The current growth playbook for web3 games relies on a patchwork of highly labor-intensive and non-scalable tactics like partnerships, revenue share agreements, and web-based ad campaigns that convert very poorly, given the inherent friction from web click to registration to all of the crypto-related onboarding necessary. Mobile app stores don’t currently publish web3 games given the alternative monetization scheme, and this, along with the prospect of authentically player-run game economies, represents the biggest promise of web3: shifting consumer behaviors away from hardware-based content platforms and back to the open internet, as I outline in this three-part series on the future of mobile content platforms.

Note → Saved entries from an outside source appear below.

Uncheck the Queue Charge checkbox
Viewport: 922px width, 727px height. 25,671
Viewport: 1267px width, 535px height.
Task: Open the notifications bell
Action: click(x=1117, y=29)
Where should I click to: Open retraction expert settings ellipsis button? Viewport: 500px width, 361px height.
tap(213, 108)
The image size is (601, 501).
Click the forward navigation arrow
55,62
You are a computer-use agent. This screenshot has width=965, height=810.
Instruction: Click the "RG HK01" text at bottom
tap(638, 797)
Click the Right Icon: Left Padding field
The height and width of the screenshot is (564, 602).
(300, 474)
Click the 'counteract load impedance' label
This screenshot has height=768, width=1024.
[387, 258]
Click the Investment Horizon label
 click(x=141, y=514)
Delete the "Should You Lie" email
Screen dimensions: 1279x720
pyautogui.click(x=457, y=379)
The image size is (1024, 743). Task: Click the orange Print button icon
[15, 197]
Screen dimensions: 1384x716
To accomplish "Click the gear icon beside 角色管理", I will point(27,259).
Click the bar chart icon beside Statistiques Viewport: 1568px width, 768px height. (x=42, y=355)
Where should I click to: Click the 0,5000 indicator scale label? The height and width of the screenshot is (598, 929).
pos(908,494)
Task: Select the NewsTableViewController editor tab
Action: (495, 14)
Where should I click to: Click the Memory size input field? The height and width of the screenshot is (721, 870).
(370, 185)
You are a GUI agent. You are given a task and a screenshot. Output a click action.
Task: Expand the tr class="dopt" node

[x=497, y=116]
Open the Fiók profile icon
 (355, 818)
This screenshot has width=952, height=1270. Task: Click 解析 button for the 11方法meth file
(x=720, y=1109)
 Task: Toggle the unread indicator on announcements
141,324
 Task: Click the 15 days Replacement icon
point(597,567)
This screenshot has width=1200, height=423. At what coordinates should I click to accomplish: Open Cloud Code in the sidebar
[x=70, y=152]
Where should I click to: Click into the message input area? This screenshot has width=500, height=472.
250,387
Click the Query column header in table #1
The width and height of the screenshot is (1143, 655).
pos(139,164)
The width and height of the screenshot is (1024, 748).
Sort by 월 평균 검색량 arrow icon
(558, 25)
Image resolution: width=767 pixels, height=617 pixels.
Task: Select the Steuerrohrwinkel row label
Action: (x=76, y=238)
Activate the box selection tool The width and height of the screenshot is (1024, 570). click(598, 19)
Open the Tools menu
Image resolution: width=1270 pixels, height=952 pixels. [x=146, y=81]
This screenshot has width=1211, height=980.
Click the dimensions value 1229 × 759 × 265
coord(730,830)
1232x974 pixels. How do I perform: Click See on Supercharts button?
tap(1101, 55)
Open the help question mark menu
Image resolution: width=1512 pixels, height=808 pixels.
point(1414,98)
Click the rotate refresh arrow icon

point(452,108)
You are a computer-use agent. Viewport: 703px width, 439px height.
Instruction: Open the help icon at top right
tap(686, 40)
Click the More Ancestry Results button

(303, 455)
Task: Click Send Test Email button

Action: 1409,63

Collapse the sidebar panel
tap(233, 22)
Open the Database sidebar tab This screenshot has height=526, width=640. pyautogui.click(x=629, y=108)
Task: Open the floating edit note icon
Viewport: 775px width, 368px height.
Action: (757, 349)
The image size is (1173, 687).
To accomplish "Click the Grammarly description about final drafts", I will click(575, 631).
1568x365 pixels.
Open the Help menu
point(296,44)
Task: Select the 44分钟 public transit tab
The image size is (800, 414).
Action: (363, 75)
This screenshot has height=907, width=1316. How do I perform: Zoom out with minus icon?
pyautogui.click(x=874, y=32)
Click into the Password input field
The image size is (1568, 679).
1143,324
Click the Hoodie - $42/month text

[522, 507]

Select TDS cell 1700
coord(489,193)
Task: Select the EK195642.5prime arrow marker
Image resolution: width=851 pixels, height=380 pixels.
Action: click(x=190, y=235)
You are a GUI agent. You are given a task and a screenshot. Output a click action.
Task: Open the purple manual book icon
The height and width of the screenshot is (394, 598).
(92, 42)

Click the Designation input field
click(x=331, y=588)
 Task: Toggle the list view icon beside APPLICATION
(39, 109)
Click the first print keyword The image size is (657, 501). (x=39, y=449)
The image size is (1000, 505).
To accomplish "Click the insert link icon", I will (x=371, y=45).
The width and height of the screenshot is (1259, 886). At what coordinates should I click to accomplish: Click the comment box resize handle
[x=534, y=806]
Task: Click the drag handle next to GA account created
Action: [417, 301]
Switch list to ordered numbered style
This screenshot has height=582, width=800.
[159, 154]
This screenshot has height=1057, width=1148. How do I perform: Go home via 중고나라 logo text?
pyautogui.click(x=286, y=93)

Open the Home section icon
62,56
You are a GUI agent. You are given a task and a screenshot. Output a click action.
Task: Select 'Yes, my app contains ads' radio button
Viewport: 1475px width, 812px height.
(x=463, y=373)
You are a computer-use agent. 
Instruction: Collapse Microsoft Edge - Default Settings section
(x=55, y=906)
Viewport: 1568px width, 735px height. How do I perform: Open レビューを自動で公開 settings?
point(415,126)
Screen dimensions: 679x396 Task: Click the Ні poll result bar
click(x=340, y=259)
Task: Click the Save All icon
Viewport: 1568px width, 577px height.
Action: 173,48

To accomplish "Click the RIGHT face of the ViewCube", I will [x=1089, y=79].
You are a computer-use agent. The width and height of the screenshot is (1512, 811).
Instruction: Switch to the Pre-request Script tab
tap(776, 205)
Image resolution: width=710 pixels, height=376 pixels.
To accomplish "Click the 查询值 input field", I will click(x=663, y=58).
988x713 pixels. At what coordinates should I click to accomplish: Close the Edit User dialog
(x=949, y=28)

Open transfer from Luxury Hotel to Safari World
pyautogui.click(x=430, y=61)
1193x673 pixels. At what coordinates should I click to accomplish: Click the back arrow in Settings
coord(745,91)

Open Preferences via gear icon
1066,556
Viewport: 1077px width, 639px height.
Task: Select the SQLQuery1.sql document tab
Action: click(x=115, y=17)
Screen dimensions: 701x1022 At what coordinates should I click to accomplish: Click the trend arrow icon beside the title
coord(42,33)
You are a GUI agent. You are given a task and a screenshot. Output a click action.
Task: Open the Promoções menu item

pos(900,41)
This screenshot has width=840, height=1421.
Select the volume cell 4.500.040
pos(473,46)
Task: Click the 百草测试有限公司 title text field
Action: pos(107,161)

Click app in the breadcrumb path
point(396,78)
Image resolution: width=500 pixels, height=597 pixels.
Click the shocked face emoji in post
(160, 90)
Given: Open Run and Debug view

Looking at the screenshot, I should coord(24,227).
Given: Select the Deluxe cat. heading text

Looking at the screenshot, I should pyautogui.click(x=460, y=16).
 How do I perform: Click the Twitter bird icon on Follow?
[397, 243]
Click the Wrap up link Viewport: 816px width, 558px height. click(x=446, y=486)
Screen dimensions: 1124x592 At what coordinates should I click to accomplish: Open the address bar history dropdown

But this potential future state requires a concerted growth effort on the part of web3 games developers. The growth models for web3 gaming might ultimately become dependent on an entirely supportive ecosystem of dedicated advertising networks, as with the ascendancy of mobile free-to-play. The notion that the economics of LTV > CAC fundamentally become more friendly or manageable with web3 seems like wishful thinking. Web3 companies should plan for a future of fierce competition for consumer attention, and there exists no better prototype for that than mobile free-to-play.